The public nature of this war has, to a certain degree, historical correspondence in the paradigmatic shifts prompted by the Spanish Civil War. Thenvisual coverage and reporting from the frontlines, conducted by prominent cultural figures and disseminated through various mediums, internationalised the conflict often acting as an instrument for foreign mobilisation.[1] At the time, the ideological battlefield was also exacerbated by the intelligentsia’s political engagement with a cause, which many perceived from a partisan lens without ever stepping foot on Spanish soil (before joining the international brigades).[2]


But no matter how binary taking sides may appear to the outside public, personal motivations are in fact a complex mixture of belief systems, ideological inclinations, and at times opportunistic pursuits, which need careful discerning. Subjective narratives built around the act of helping can indeed take negative turns and twists. In my interactions with (foreign) independent or affiliated volunteers, I, unfortunately, witnessed such cases, whereby allegedly supporting Ukraine’s most afflicted became a personal crusade, with disastrous consequences.

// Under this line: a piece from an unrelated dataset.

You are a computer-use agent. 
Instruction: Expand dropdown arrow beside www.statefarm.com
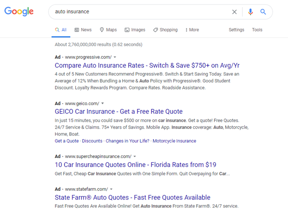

A middle-aged man from the Midlands drove his car into the warzone to help evacuate the vulnerable, delivering supplies and assisting local charities in their local distribution. I met him in Romania at a humanitarian warehouse last summer, but subsequent conversations pointed to an increasingly disruptive behaviour. Perhaps one telling indicator was the volunteer’s steadfast belief that his unmandated humanitarianism ought to grant him a privileged status. Volunteers from abroad can stay up to 90 days in Ukraine and a special residence permit would be required for an extended period, as well as proof of affiliation with a local organisation. Paradoxically, he outrightly refused to comply with Ukrainian law, which prompts the question: why such disregard for the legal requirements of a country he purportedly intends to support? He is a salient example of how personal motivations or myopic perceptions disconnect the humanitarian effort from the wider, long-term implications for Ukraine’s political future and body politic. Such sporadic (hopefully isolated) attitudes often disregard the civil society’s fight for substantive reforms in a country long afflicted by entrenched corruption and a selective application of the rule of law.

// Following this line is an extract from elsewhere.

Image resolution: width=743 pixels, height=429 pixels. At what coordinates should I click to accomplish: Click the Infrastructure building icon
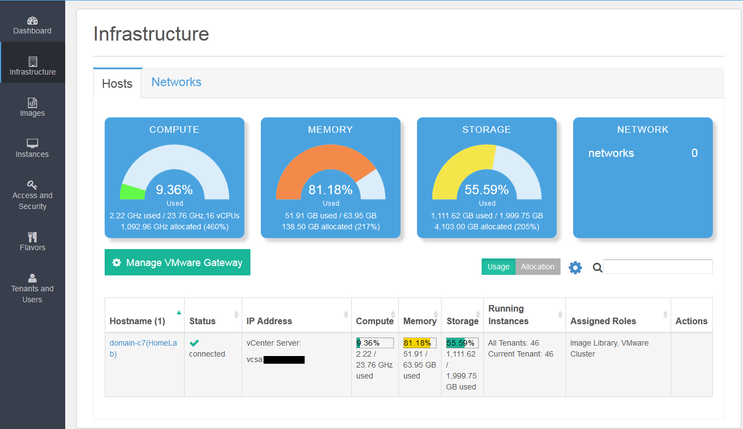pos(32,61)
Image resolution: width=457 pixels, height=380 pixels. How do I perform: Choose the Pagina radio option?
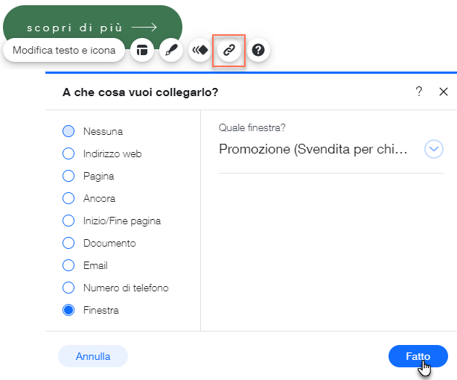68,176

In hindsight, the case is also revealing in terms of othering practices that tend to disenfranchise local agency, under the tutelage of civilised saviourism. As my activist friend recounted: “some [volunteers] can be in Ukraine for months on end, some even doing admirable work but without actually learning anything about our country”. As is sadly the case, some may not even wish to learn.


In effect, the geographical proximity of this tragic war facilitated the spontaneous mobilisation of individuals who may not have otherwise participated in relief efforts. But citizen aid, decentralised networks and volunteer humanitarians are part and parcel of an almost titanic effort in support of Ukraine’s resistance. It is not the institutionalisation of these grassroots initiatives that I argue for. On the contrary, rigid, bureaucratic hierarchies tend to hamper the effectiveness of such interventions. However, a more reflexive approach as to what motivates voluntary participation in a warzone could help address legitimacy issues surrounding ground-up mobilisation and advocacy.


Photo courtesy of the CF Manifest Mira humanitarian team.


[1] ​​Perhaps the most notorious examples, novelists Marta Gellhorn and Ernest Hemingway, though many others documented the Spanish Civil War.


[2] Paul Preston (May 2022). ‘From the role of international volunteers to debates about Western intervention, there are many comparisons to be made between Ukraine and the Spanish Civil War’ in LSE Blogs. Available at: 


Disclaimer: The views expressed in this piece are those of the author and do not reflect the views of The Foreign Policy Centre.